--- Records for this task ---

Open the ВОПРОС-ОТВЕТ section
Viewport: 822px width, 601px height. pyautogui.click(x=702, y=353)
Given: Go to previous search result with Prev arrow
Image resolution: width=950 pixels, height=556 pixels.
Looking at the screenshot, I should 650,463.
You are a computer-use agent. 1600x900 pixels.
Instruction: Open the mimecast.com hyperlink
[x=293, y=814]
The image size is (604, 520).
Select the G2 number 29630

---

_Aim of the task_
Take the records above and return them exactly as written.

_Exercise response_
Open the ВОПРОС-ОТВЕТ section
Viewport: 822px width, 601px height. pyautogui.click(x=702, y=353)
Given: Go to previous search result with Prev arrow
Image resolution: width=950 pixels, height=556 pixels.
Looking at the screenshot, I should 650,463.
You are a computer-use agent. 1600x900 pixels.
Instruction: Open the mimecast.com hyperlink
[x=293, y=814]
The image size is (604, 520).
Select the G2 number 29630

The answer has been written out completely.